The List: Ten things Blue Rodeo frontman and Canadian rock icon Jim Cuddy can’t live without
1| My skates
I play a lot of hockey. It’s amazing that at my age I still get thrilled about skates, but I do. These ones are by Graf, and they’re customized to my feet.
2| My Gretsch
It’s a 1948 acoustic on long-term—maybe permanent—loan from Colin Cripps, who’s in my band. I got it from him 14 years ago and used it to write my first solo record. Since then it’s become my go-to guitar for writing.
3| My talisman
I bought these Tibetan prayer beads when my wife and I were in China for the 2008 Olympics. We got all wrapped up in the commercialism of the Games, and then we went to this rural place near the Great Wall that was beautiful and calm and run by Tibetans. The beads remind me of that tranquility.
4| My wedding ring
I never take it off—even to play hockey. My wife and I got married in ’84 when we were living in New York. We bought rings from a gold dealer near Times Square.

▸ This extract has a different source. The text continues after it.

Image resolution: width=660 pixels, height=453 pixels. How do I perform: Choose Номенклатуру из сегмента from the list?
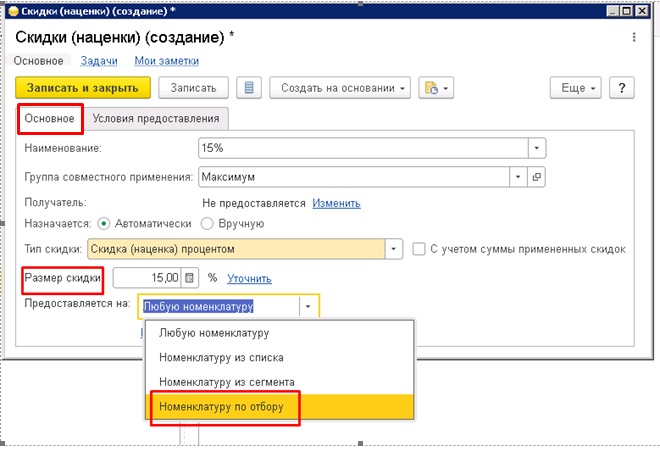tap(226, 382)
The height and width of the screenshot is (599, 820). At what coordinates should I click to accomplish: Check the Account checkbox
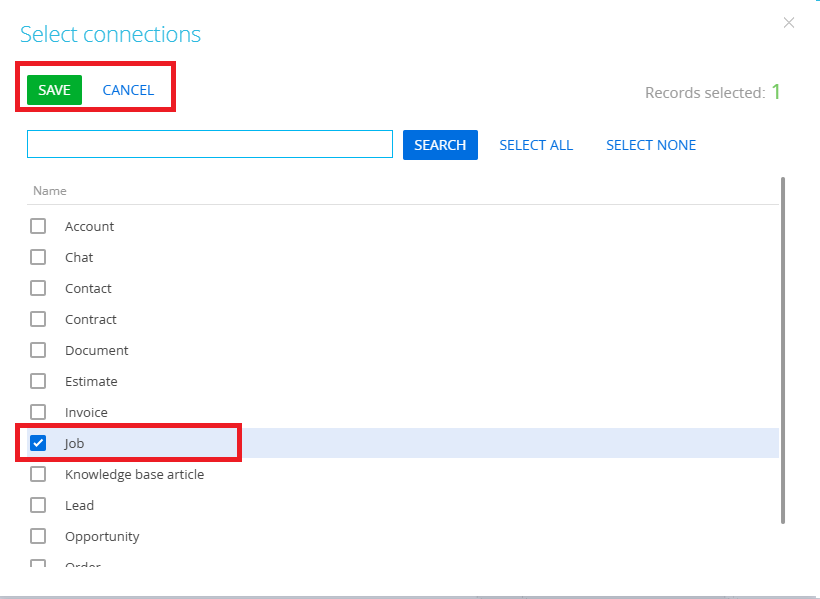38,226
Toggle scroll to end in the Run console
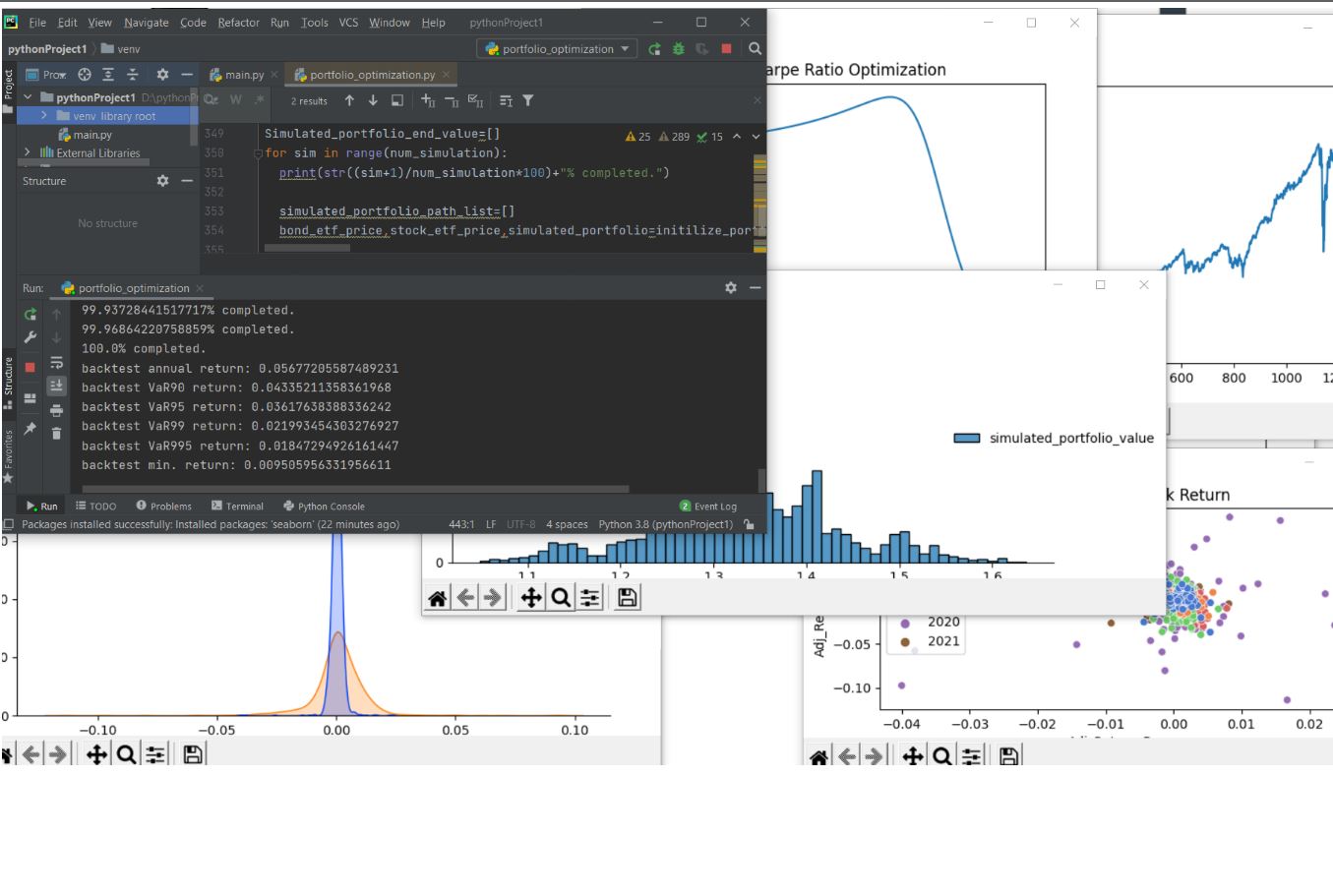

They probably weren’t shockingly expensive, but they seemed it to us because we were totally broke.
5| My Dopp kit
In the late ’80s Blue Rodeo played a protest benefit for the Stein Valley in British Columbia, which was in danger of being logged. Someone there was selling this smoked deerskin bag—the smoky smell only faded in the last year or two. I keep my shaving things in it.
6| My go-to poets
Every time I start writing songs I read poetry. I like the beauty of Leonard Cohen, the ruralness of Alden Nowlan and the plain language of Al Purdy. I’ve read these books a hundred times each. It’s like reconnecting with old friends.
7| My neighbourhood hangout
The Detroit Eatery on the Danforth is a great family-run diner. You always see people you know there, and you can get all the gossip from the neighbourhood. The food is reliably good. My favourite day is Thursday, which is vegetable soup day.
8| My boom box
I’ve had this one for six or seven years. It’s busted on one side, so only one speaker works, but it’s great for recording demos. Digital recording is too clear—it makes things sound like a lonely guitar in a big empty room. Boom boxes and cassettes crush the sound and help me imagine what it’ll be like with a band.
9| My gig boots
They were made by a shoemaker in the neighbourhood: Nasser Vies. He replicated a pair I bought 15 years ago. I’ve never been able to indulge in a lot of rock star stuff—I mean, we’re not that big—but having custom boots is amazing.
10| My wine collection
For our first 10 years as a band, we were awash in beer. Eventually I thought: I never want to have another frickin’ beer again. So the road manager and I decided to try wine. We bought a bottle and a wine magazine and sat in the back of the bus with our plastic cups trying to taste the flavours. I now have a good-sized collection. My favourite is a 1996 Barolo.